Short exercise: According to the passage on ML compilers below, what happened when the auto-tuned model was deployed on a slightly different chip variant?

Selected passage:
## begin
Then she tried TVM with auto-tuning. She let it run overnight on a representative workload.
The next morning, she had a model that met her latency target with room to spare. The auto-tuner had found optimizations she never would have discovered manually—unusual tile sizes, unexpected operator fusion patterns, memory layouts that seemed counterintuitive but worked perfectly for her specific hardware.
"I spent two weeks doing what the compiler did in eight hours," she admitted. "And it did it better."
But she also learned the limits. When she tried to deploy the same model on a slightly different chip variant, the auto-tuned schedule performed poorly. She had to re-tune for the new target.
"ML compilers aren't magic," she concluded. "They're tools that trade tuning time for performance. For production deployment on known hardware, they're invaluable. For rapid prototyping across many targets, they might slow you down."
The lesson: ML compilers represent a fundamental shift in how we think about optimization—from hand-crafted expertise to automated search. But like any tool, knowing when to use them is as important as knowing how.
Summary
ML Compilers are key technology for modern AI deployment:
Main Tools
- TVM: Open source, auto-tuning, cross-platform
- IREE: Lightweight, suitable for edge devices
- ONNX Runtime: Mature, stable, easy to integrate
- XLA: Backend for TensorFlow/JAX
Core Optimizations
- Operator fusion
- Constant folding
- Layout transformation
- Memory planning
Selection Considerations
- Target hardware
- Performance requirements
- Development efficiency
- Maintenance cost
Performance Analysis
- Use each framework's profiling tools
- Compare performance across compilers
- Consider tuning time vs performance gain
## end
A block of data
## begin
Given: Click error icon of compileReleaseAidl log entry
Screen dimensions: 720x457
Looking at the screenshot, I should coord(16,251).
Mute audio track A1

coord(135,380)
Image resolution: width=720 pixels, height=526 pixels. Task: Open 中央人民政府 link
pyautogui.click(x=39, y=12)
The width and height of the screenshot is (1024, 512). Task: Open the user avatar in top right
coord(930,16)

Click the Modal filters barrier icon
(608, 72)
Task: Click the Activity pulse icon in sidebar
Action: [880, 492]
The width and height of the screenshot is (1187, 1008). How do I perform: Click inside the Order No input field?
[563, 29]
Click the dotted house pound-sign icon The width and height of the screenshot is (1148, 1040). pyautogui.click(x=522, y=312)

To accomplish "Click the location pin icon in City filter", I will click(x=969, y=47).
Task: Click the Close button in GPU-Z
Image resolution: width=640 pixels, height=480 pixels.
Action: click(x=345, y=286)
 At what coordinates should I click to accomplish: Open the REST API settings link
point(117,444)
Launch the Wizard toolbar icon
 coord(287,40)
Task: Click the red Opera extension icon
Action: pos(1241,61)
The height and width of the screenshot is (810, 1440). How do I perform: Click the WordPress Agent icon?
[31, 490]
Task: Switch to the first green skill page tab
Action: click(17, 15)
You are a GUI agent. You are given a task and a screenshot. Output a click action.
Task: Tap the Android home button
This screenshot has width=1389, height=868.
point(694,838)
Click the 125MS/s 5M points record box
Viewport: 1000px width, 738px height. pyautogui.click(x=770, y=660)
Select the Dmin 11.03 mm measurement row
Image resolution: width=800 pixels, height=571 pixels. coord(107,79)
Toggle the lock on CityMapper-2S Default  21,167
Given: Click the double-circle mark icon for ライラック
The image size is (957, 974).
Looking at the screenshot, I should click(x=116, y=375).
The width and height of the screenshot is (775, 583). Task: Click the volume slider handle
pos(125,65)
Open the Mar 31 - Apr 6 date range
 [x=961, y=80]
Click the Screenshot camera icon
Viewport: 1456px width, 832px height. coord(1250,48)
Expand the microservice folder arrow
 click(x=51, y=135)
## end
Written answer: The auto-tuned schedule performed poorly and had to be re-tuned for the new target.